Yes, all the series have interesting qualities. The original series has two great seasons and one patchy one. Within a 1960s action adventure format, it often managed to be quite profound. Star Trek was most interesting in that it was a voyage not just through space, but through genres. The Enterprise was a vehicle to get the characters to a location, then isolate them. It had aspects of an anthology series akin to The Twilight Zone. One week it would be a western, another week a Cold War submarine thriller, another week a trip to a Nazi-like state, then a courtroom thriller. There was a lot less worldbuilding in terms of the universe of Star Trek - the Federation, Starfleet and the likes developed slowly - often with contradictory names - until they settled in final versions. The classic Klingon ship design didn't show up until season three.
TAS is a 'bridging show', with the ship moving in the direction of the TMP version, and managing to tell some intriguing stories in the context of a Saturday morning children's cartoon series. The tragedy is that TAS was 'decanonised' for a long time for no reason other than some legal issues.
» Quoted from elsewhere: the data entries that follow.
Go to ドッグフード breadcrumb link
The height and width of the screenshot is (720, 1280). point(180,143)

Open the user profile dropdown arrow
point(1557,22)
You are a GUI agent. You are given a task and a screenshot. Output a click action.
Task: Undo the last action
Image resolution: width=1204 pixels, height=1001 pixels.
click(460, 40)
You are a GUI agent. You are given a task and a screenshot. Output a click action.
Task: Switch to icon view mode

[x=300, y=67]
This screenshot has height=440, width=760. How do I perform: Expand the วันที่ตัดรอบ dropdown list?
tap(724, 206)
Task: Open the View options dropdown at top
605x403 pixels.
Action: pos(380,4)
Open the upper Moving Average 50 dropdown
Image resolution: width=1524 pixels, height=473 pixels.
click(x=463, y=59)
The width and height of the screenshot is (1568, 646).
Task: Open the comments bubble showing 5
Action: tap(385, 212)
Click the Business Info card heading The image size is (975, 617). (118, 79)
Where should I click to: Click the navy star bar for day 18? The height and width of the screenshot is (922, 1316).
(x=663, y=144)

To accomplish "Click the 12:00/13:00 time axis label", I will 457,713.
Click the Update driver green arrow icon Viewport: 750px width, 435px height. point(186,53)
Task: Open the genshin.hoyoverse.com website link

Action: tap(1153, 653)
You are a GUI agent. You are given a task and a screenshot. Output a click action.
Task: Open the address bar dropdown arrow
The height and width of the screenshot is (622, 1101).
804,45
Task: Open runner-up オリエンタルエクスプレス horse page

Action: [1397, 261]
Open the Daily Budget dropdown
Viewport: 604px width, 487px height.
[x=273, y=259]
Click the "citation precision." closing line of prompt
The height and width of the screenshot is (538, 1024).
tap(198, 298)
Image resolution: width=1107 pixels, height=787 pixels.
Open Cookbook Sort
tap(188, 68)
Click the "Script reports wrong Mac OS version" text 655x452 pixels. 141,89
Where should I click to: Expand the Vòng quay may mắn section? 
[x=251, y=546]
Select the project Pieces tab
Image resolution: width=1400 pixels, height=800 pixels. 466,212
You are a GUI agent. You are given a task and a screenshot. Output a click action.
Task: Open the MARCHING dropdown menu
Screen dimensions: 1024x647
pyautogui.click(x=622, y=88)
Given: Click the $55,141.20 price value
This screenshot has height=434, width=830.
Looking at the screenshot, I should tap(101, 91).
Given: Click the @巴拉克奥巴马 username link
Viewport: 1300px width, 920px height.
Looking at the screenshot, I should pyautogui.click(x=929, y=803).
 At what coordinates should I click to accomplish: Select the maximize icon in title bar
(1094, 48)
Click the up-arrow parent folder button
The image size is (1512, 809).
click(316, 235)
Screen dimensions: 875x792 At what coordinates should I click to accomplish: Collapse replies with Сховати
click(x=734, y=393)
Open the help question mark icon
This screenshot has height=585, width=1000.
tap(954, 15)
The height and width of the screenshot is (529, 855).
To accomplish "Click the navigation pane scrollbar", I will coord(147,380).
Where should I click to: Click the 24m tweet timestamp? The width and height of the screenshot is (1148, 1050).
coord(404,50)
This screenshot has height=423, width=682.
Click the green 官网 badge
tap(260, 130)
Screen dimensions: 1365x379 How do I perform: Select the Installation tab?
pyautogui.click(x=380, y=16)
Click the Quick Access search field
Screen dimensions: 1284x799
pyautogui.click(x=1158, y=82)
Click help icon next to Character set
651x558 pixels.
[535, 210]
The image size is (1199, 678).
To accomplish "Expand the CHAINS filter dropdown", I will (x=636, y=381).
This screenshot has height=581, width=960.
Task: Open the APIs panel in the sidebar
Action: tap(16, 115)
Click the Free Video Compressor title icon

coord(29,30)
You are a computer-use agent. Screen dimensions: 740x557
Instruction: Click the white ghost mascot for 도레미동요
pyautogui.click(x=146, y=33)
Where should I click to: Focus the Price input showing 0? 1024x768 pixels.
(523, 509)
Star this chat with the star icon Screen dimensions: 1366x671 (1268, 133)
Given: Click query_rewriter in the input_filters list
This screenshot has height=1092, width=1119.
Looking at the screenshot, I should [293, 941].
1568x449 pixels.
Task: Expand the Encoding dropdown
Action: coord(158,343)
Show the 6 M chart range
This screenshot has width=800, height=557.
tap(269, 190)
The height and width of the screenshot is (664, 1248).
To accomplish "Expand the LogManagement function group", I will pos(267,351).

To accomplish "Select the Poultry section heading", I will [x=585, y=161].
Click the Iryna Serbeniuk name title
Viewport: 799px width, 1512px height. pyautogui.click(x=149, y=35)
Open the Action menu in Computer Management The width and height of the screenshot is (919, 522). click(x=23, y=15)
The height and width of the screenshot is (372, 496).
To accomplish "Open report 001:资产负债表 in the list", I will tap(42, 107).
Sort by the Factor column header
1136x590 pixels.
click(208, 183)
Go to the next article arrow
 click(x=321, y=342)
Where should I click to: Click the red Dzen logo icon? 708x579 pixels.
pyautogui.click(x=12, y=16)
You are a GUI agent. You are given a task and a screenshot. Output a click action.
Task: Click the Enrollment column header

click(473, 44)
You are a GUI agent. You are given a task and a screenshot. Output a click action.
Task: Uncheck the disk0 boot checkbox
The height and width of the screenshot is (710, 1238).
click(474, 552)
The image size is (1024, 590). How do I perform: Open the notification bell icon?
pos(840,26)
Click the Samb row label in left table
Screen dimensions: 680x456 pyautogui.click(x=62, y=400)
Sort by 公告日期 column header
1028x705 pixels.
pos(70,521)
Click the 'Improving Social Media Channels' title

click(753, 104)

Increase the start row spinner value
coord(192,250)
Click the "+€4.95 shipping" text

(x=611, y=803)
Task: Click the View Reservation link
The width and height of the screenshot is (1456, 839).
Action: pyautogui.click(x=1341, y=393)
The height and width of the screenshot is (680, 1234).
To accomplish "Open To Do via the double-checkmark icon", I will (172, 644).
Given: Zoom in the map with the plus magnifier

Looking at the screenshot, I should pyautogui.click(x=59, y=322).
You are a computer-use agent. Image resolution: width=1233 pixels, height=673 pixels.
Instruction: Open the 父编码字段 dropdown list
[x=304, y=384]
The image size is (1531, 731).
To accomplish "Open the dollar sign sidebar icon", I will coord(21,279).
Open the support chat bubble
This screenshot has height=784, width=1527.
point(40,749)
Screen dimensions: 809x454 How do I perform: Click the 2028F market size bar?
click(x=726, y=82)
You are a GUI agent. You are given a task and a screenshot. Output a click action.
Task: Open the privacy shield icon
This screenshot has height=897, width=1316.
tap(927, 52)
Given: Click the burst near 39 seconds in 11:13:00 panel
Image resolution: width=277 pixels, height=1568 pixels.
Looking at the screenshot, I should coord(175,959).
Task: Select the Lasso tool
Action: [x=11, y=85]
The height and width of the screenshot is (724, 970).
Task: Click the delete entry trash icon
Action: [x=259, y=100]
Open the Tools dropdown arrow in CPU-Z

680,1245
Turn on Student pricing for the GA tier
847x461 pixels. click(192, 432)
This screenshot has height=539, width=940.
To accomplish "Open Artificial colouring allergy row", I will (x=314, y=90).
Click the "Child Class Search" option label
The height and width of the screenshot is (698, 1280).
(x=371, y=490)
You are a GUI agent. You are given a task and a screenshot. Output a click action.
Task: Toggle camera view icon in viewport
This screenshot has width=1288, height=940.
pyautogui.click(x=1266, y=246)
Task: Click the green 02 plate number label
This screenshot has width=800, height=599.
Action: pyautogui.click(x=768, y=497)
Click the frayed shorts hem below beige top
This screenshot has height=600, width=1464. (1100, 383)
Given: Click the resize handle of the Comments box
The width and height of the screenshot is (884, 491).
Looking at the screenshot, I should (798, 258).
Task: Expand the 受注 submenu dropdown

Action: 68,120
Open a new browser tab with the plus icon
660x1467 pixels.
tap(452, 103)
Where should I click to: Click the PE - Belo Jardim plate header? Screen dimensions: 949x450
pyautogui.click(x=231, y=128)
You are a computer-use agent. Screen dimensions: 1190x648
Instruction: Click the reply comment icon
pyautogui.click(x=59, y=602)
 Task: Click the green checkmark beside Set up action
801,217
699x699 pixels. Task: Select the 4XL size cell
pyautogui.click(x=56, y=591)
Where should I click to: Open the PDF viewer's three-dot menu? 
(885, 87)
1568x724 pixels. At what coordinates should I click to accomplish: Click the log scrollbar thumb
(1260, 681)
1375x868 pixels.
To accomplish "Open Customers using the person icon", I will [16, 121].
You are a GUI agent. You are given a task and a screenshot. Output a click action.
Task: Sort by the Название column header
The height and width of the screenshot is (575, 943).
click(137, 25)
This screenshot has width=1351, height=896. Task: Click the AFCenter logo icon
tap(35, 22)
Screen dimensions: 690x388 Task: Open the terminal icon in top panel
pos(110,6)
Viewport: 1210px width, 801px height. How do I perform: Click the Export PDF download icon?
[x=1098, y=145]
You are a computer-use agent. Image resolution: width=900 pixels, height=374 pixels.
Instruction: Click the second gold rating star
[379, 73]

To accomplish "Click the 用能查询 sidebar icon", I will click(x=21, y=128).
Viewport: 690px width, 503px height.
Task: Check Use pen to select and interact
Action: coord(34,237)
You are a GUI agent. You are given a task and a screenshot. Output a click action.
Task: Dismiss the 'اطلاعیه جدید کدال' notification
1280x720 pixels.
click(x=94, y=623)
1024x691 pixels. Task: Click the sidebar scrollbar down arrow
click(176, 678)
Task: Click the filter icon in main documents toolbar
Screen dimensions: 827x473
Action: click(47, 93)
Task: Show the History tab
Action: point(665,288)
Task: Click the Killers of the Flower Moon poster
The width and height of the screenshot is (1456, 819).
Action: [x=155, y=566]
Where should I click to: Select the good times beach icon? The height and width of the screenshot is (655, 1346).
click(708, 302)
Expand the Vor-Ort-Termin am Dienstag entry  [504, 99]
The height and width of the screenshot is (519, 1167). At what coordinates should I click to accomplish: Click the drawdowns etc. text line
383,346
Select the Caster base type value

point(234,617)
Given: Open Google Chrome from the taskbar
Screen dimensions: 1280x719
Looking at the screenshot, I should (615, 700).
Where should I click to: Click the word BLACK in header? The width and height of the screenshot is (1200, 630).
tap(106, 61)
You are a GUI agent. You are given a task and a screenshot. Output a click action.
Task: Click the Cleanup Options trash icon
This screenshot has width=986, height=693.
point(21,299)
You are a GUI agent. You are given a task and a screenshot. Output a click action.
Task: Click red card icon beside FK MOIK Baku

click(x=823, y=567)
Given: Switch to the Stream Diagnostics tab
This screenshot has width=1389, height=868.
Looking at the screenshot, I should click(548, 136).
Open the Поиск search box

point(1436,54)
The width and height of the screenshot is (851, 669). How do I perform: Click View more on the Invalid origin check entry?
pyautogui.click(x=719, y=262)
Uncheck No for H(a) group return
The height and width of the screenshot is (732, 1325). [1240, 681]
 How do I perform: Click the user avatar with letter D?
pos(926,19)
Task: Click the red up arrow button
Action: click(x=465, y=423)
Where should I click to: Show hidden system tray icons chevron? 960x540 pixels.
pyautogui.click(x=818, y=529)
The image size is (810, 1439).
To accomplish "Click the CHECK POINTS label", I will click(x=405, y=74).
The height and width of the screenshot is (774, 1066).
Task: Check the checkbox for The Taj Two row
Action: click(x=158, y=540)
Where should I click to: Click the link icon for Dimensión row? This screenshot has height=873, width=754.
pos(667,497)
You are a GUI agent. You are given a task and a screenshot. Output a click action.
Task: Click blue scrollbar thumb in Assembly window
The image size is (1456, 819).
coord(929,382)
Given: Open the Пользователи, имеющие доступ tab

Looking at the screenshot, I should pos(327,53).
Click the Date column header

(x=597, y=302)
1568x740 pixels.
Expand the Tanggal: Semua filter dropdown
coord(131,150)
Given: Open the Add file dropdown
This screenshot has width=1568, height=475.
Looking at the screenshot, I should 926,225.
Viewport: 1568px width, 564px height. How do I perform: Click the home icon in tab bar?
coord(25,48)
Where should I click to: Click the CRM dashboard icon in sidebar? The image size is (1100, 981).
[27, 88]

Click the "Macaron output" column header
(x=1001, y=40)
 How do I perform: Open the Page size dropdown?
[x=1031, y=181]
I have no problem with TAS being in the canon, because...
... in the novelisation of TMP (now
that's an interesting book that every Trek fan should read!) written by Gene Roddenberry himself, Kirk's introduction informs us that the original series and TAS were 'in-universe', often fanciful, romanticised retellings of the adventures of the Enterprise and this book purports to give s definitive, accurate retelling of the events of the Vejur incursion. It was a pretty bold thing to do, but if you take the book at its word, it allows all TV and cinematic Star Trek to be treated as an in-universe, fictionalised anthology series. It's why the radically different approaches to the universe between TMP and TWOK-TUC can be accommodated.
The Berman era of Star Trek is most noticeable for how ship-bound it was. Many episodes could fall into a 'bottle episode' category and, once Michael Piller arrived, it kind of became a series about how an individual each week copes with life on a giant starship on a 20-year mission. Gene Roddenberry, when he founded TNG, stated his approach was 'revisionist', so he was willing to contradict past continuity. If you're a fan, probably the best thing to do is treat each series as a sort of 'universe in a bottle' and that there's a 'definitive' Star Trek universe out there that we've never seen nor read about (it all gets a bit Kantian if you go too far in that direction!!
)
I haven't liked anything post-2005, except Picard Season Three and I'm not one of those people who can keep watching something if I don't like it anymore. But treating the various series as an in-universe entertainment means I can ignore anything I dislike. I'm still not thrilled about Discovery and Strange New Worlds existing. Picard Season Three ought to have been the first season of new Trek in 2017, followed by new series set post-TNG.